Given passage:
◆ ◆ ◆ ◆

WESTMINSTER, Colo. – More than 100 advocates for sober driving gathered Saturday evening, at the annual Mothers Against Drunk Driving Candlelight Vigil. The event was emceed by CBS4 Political Specialist Shaun Boyd.
Sadly, each year the event is attended by new families who were impacted by the poor choices of strangers, whom decided to drive impaired.
“It never gets easy, it never goes away. It is just a new normal,” said Melanie Casey, an advocate for sober driving.
Casey’s family was impacted twice by impaired driving. Her brother was hit in 2010 by a drunk driver, who left the scene of the collision. Her brother survived, and the driver was later arrested.
According to Casey, her brother spent more time in rehab, than the driver spent in jail.
Four years later, an impaired driver hit Casey’s daughter’s boyfriend, as well.
“My daughter was with him when he was struck by a drunk driver,” Casey said. “He was killed in 2014. It is very impactful to be at these things.”
Casey encouraged local politicians to support stricter laws, which would punish offenders more severely for their actions. She hoped heavier punishments would encourage others to reconsider driving while impaired.

◆ ◆ ◆ ◆

Supplied records:

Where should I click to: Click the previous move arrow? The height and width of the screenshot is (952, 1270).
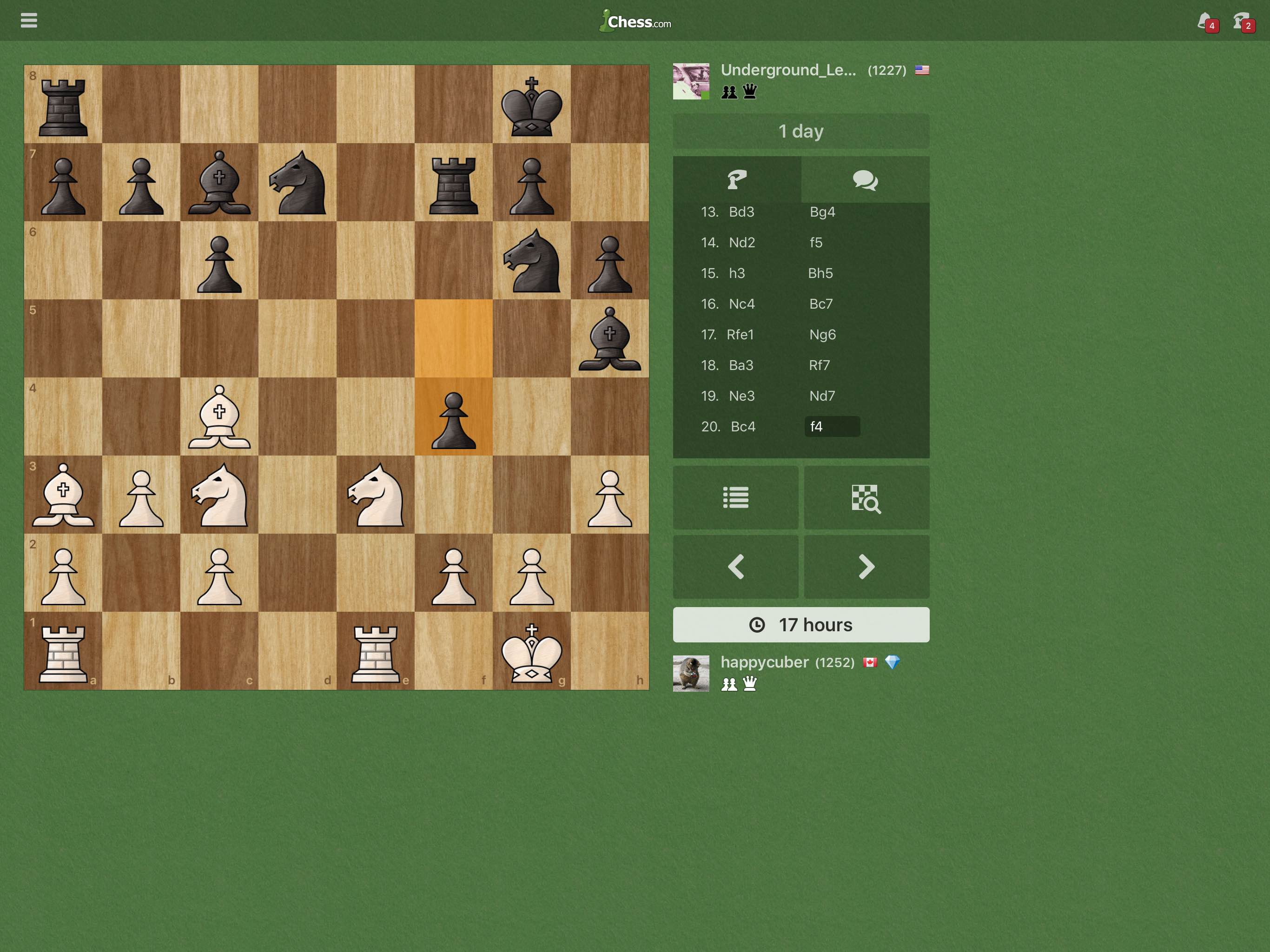point(735,567)
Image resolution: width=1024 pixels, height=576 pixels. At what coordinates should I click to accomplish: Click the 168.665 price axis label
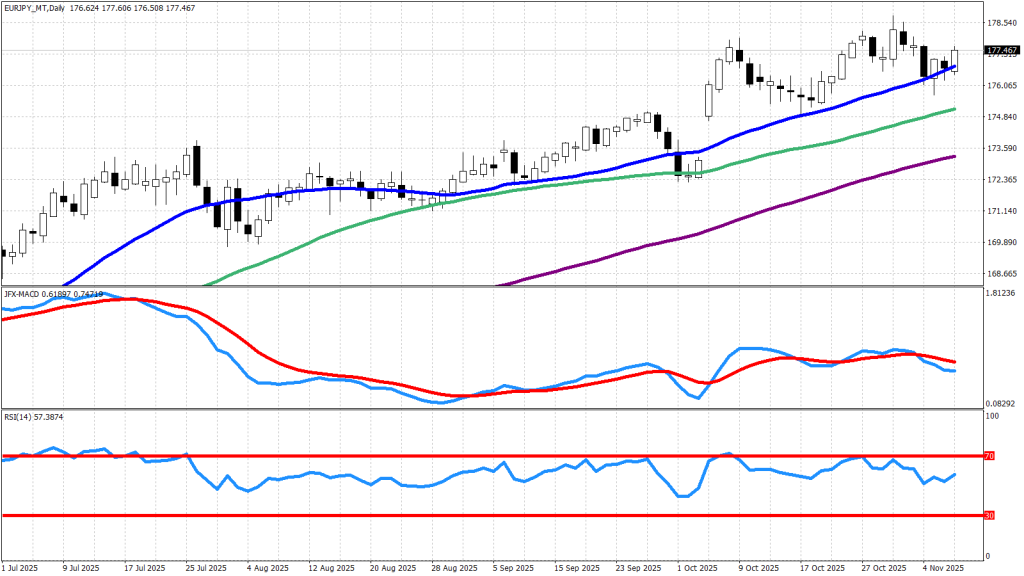(x=1001, y=273)
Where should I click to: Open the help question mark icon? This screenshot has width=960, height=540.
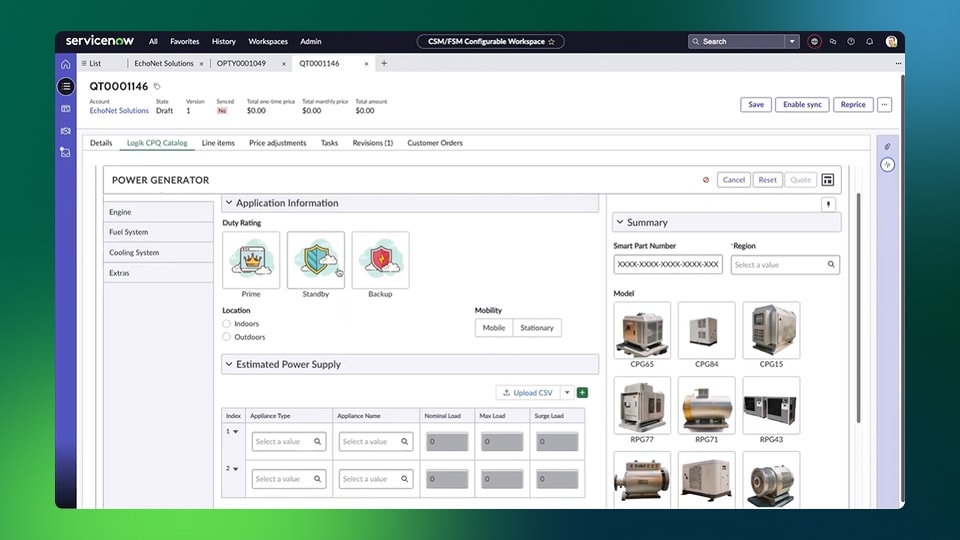point(851,42)
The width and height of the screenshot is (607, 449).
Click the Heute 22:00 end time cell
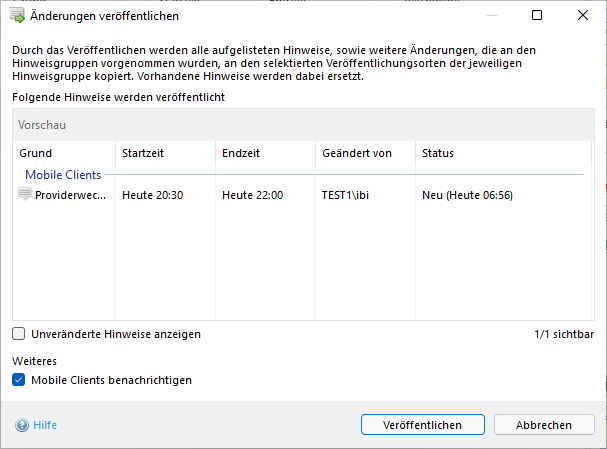[252, 195]
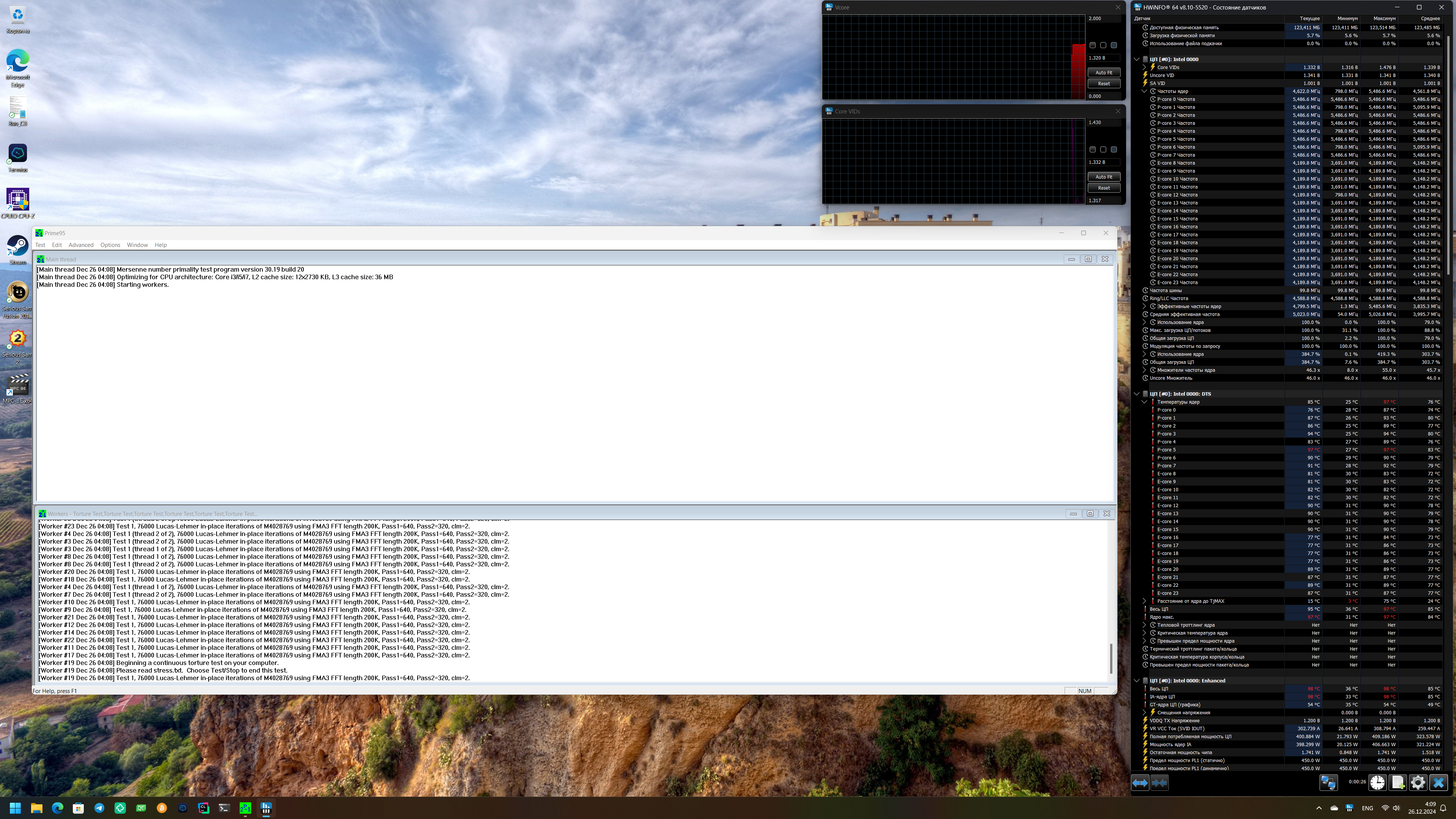Reset the min/max values with the clock icon
1456x819 pixels.
pyautogui.click(x=1377, y=783)
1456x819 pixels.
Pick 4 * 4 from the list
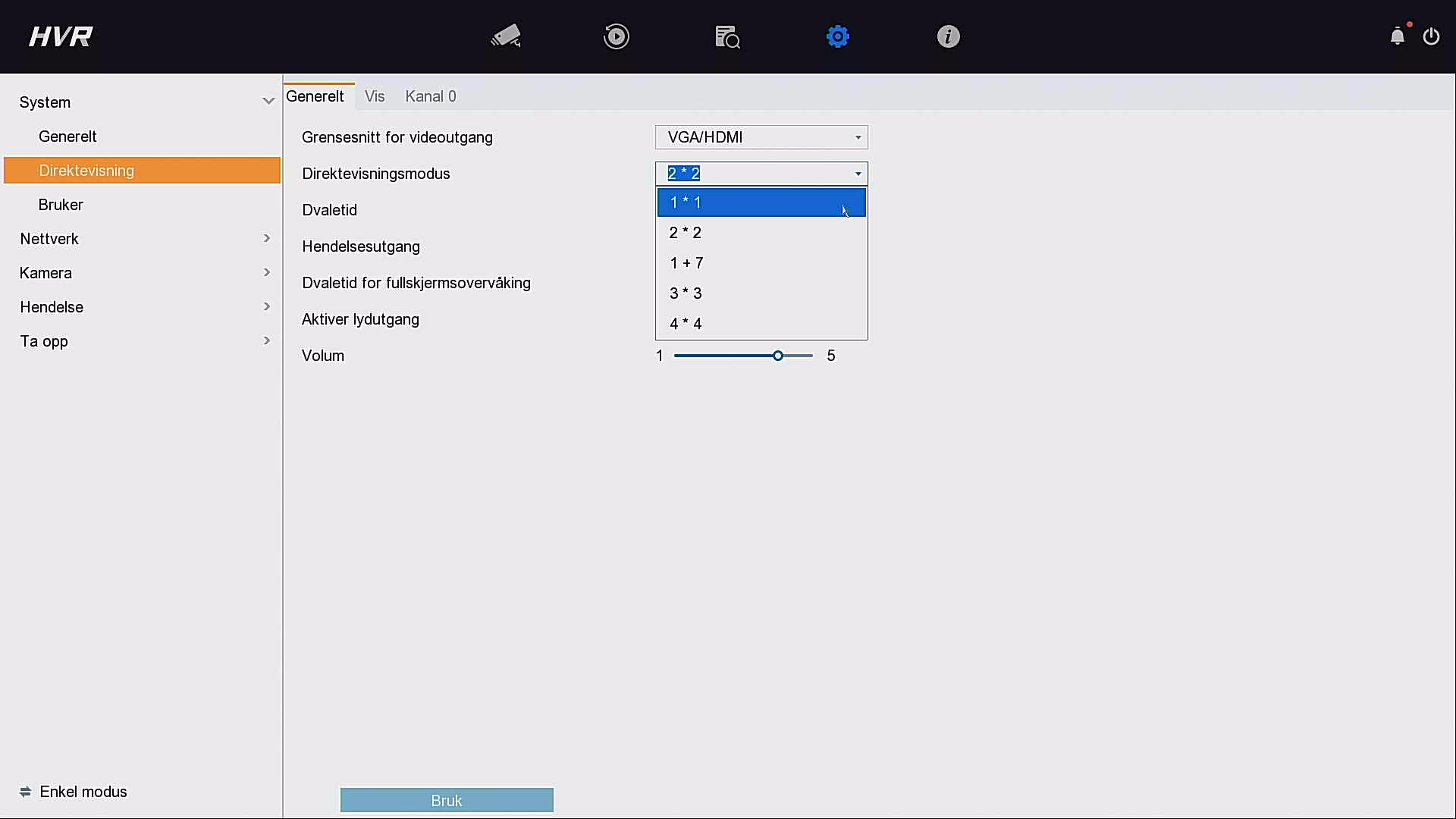(761, 324)
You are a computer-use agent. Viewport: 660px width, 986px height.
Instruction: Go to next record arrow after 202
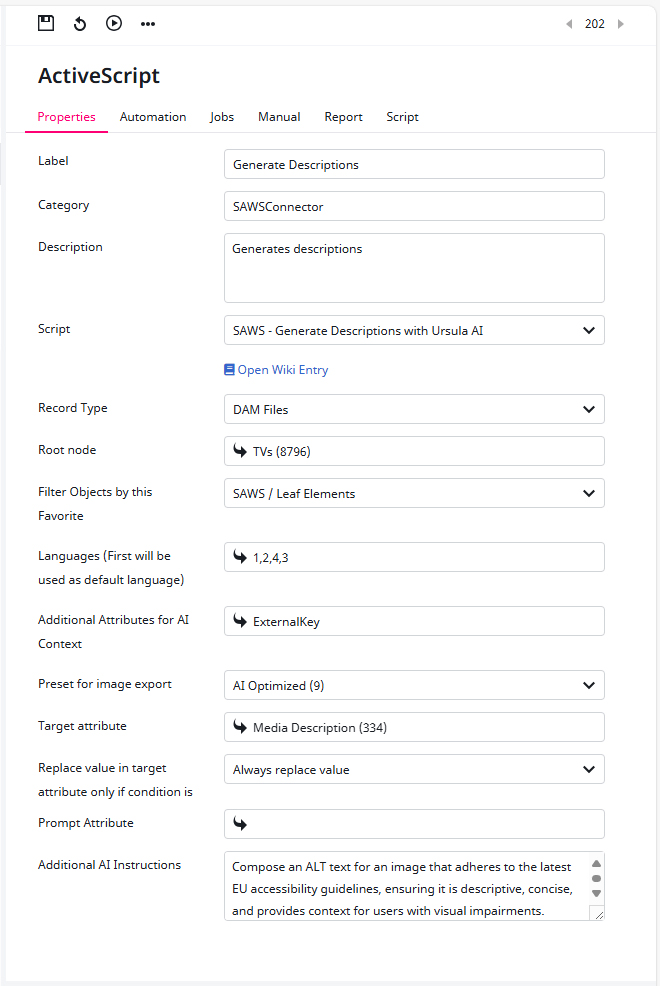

◆ ◆ ◆ ◆

Exercise details:
Can you summarize the news report on the candlelight vigil in two sentences?

Task response:
More than 100 sober-driving advocates gathered Saturday evening in Westminster, Colorado, for the annual Mothers Against Drunk Driving Candlelight Vigil, which CBS4 Political Specialist Shaun Boyd emceed. Advocate Melanie Casey, whose brother was hit by a drunk driver in 2010 and whose daughter's boyfriend was killed by a drunk driver in 2014, urged local politicians to support stricter laws that would punish offenders more severely.